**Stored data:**

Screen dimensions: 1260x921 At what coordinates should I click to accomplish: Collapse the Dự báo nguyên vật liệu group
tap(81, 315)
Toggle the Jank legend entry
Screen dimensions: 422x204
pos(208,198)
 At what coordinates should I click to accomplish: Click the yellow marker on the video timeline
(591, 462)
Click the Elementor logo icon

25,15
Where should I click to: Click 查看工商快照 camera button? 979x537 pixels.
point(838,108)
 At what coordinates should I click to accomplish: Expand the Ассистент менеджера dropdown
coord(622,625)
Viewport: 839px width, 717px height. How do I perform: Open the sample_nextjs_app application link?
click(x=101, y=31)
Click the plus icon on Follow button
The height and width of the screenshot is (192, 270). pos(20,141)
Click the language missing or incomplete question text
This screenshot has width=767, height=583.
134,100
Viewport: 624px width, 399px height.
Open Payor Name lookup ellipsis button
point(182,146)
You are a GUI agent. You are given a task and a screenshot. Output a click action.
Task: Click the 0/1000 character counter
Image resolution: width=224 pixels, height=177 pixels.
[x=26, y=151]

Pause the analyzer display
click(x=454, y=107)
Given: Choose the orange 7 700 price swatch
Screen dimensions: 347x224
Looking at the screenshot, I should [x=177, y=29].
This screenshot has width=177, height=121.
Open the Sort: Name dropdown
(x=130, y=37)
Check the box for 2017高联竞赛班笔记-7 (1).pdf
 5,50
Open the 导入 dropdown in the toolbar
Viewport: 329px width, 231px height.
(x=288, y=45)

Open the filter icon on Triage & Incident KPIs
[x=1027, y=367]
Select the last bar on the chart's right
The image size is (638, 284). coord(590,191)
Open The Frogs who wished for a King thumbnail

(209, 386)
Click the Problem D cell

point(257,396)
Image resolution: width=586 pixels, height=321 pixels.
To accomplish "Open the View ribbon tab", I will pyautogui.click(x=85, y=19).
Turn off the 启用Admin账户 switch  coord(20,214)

**Aim of the task:**
Above are some records; repeat all of them exactly.

**Task result:**
Screen dimensions: 1260x921 At what coordinates should I click to accomplish: Collapse the Dự báo nguyên vật liệu group
tap(81, 315)
Toggle the Jank legend entry
Screen dimensions: 422x204
pos(208,198)
 At what coordinates should I click to accomplish: Click the yellow marker on the video timeline
(591, 462)
Click the Elementor logo icon

25,15
Where should I click to: Click 查看工商快照 camera button? 979x537 pixels.
point(838,108)
 At what coordinates should I click to accomplish: Expand the Ассистент менеджера dropdown
coord(622,625)
Viewport: 839px width, 717px height. How do I perform: Open the sample_nextjs_app application link?
click(x=101, y=31)
Click the plus icon on Follow button
The height and width of the screenshot is (192, 270). pos(20,141)
Click the language missing or incomplete question text
This screenshot has width=767, height=583.
134,100
Viewport: 624px width, 399px height.
Open Payor Name lookup ellipsis button
point(182,146)
You are a GUI agent. You are given a task and a screenshot. Output a click action.
Task: Click the 0/1000 character counter
Image resolution: width=224 pixels, height=177 pixels.
[x=26, y=151]

Pause the analyzer display
click(x=454, y=107)
Given: Choose the orange 7 700 price swatch
Screen dimensions: 347x224
Looking at the screenshot, I should [x=177, y=29].
This screenshot has width=177, height=121.
Open the Sort: Name dropdown
(x=130, y=37)
Check the box for 2017高联竞赛班笔记-7 (1).pdf
 5,50
Open the 导入 dropdown in the toolbar
Viewport: 329px width, 231px height.
(x=288, y=45)

Open the filter icon on Triage & Incident KPIs
[x=1027, y=367]
Select the last bar on the chart's right
The image size is (638, 284). coord(590,191)
Open The Frogs who wished for a King thumbnail

(209, 386)
Click the Problem D cell

point(257,396)
Image resolution: width=586 pixels, height=321 pixels.
To accomplish "Open the View ribbon tab", I will pyautogui.click(x=85, y=19).
Turn off the 启用Admin账户 switch  coord(20,214)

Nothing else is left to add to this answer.